Start of RECORDS FOR THE EXERCISE
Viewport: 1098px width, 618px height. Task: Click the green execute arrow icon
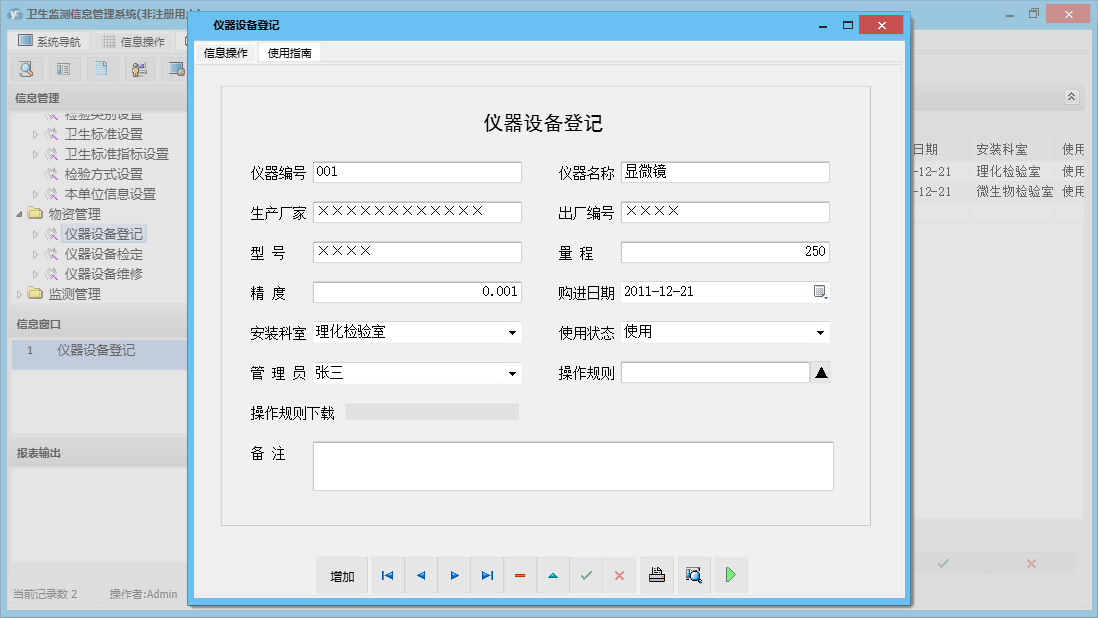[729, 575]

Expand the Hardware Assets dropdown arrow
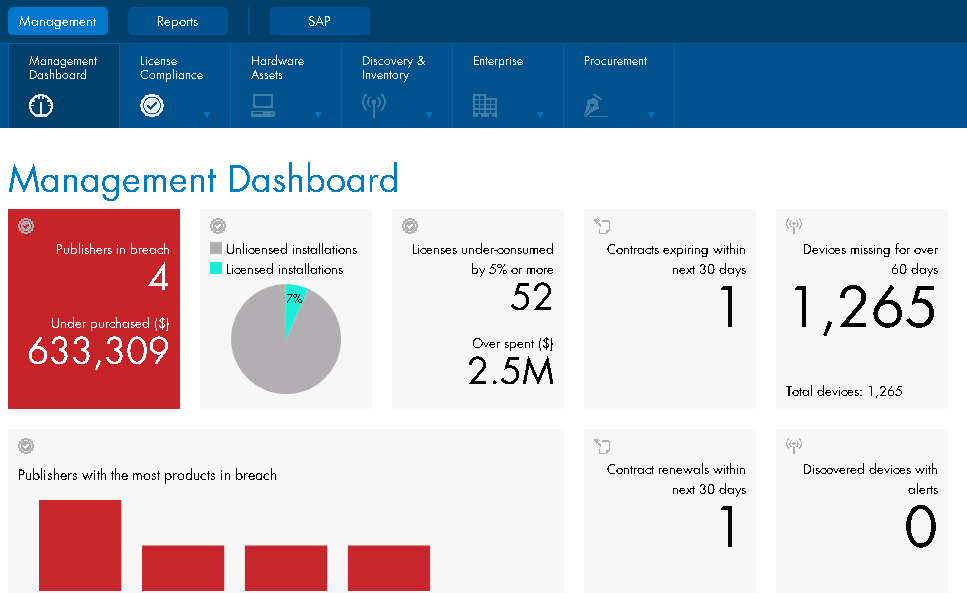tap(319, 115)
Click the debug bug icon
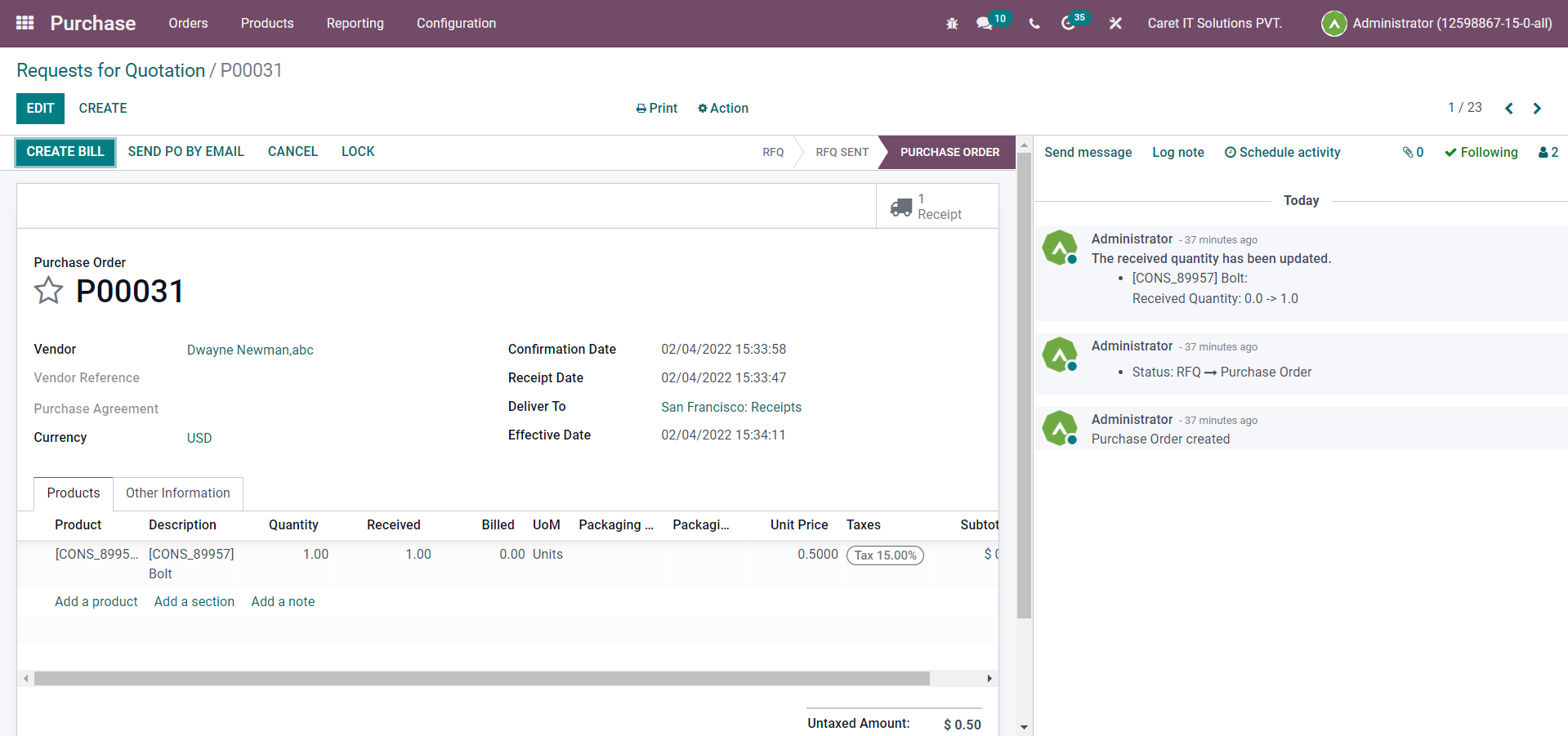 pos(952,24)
End of RECORDS FOR THE EXERCISE
WORK REQUIRED: Print each line above exactly as it appears, excluding all images.

ANSWER SPACE:
Viewport: 1098px width, 618px height. Task: Click the green execute arrow icon
[729, 575]

Expand the Hardware Assets dropdown arrow
tap(319, 115)
Click the debug bug icon
 pos(952,24)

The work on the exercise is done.